Earth, Wind, Fire and Water: set of four
Four Elements is a fascinating sculpture that inspires viewers to look beneath the surface for what lies below. Each of the four elements depicted—water, earth, fire and wind—is illustrated by a glass spindle whorl. On the top of each whorl is an image representing that element, yet deeper in the sculpture lurk surprises. The element of water is illustrated by ripples, portrayed in frosted glass, emanating from the point where a drop of water must have fallen. Underneath the ripples, salmon appear to swim in and out of view. Earth is represented in the lumbering footsteps of the great grizzly bear, making its way over the textured glass terrain of the second whorl that is created by a method of kiln-casting the glass. Far below, still and quiet, lie Salish artifacts embossed on the underside of the whorl. Fire has left its mark on the third whorl. The flames scorching the top of the piece have consumed what is in their path, leaving a smooth surface created through a technique of fire-polishing the glass. Finally, the wind is marked by deep relief lines sculpted into the glass to yield the effect of erosion, which reveals the silhouette of an eagle’s head.

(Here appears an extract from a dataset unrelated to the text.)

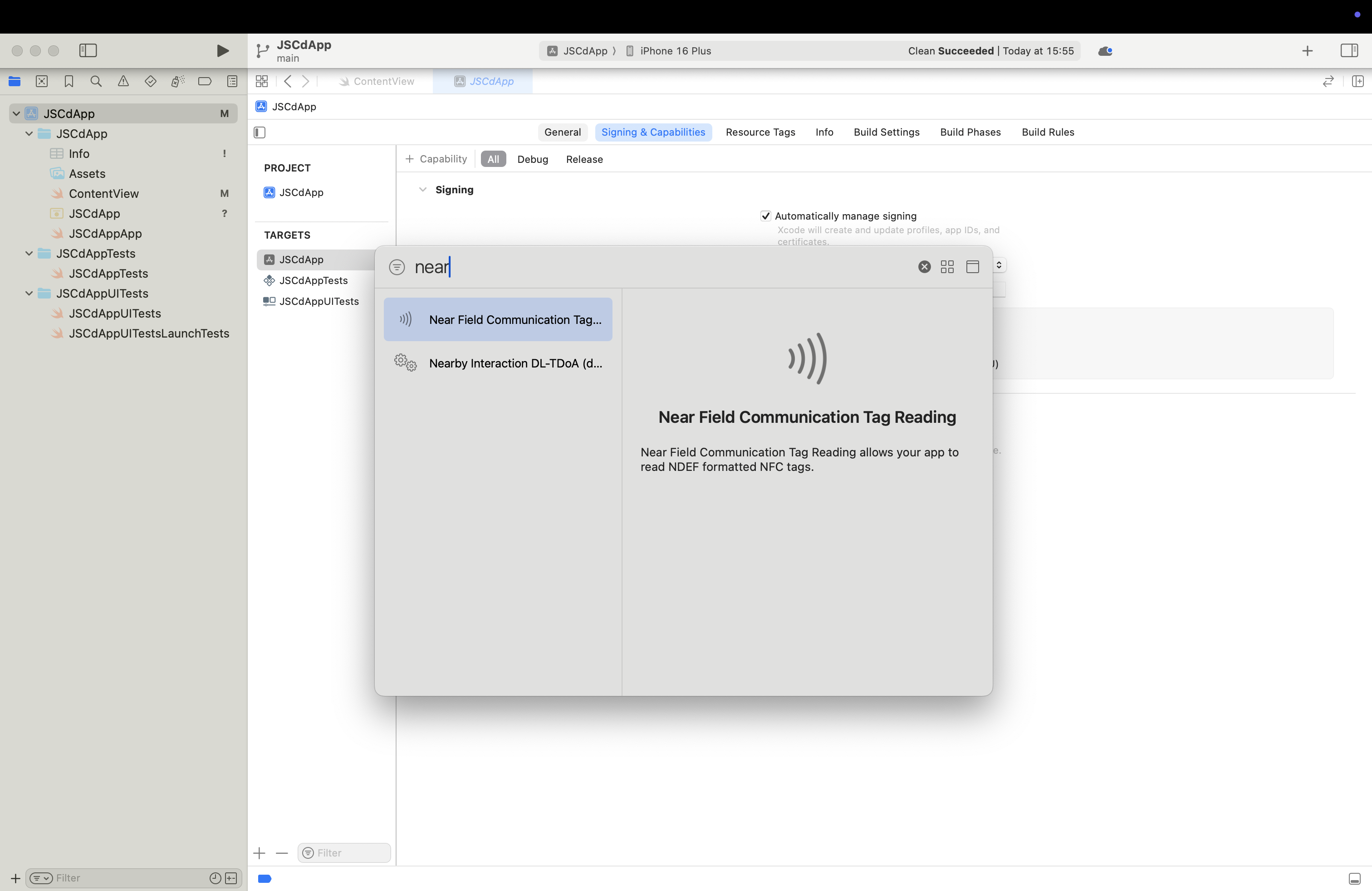Open the iPhone 16 Plus destination selector
This screenshot has width=1372, height=891.
point(675,51)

Each of the four glass whorls is created in a soft-squared format using different woods for the spindles. To highlight the variation between the elements, Point has chosen four very different woods. Oak and walnut are accompanied by purple heart, a hard, brownish wood native to South America that turns purple when the inside is exposed to air, and padouk, a wood resembling rosewood that is native to Africa and Asia. The entire sculpture rests on a striking, highly polished marble base. Four Elements is significant for Susan Point for several reasons. The number four is symbolic for many cultural groups, especially First Nations, because it represents the four directions, four seasons, four corners of the earth, four great races and, as we see here, the four elements. On another level, Four Elements reflects Point’s personal relationship to nature and the four elements. “No artist,” she says, “can ever equal the beauty found in nature. I love the outdoors, and hike and camp whenever I can. This piece, Four Elements, is contemporary and leaves the viewer with the challenge of connecting the elements to the motifs in glass.”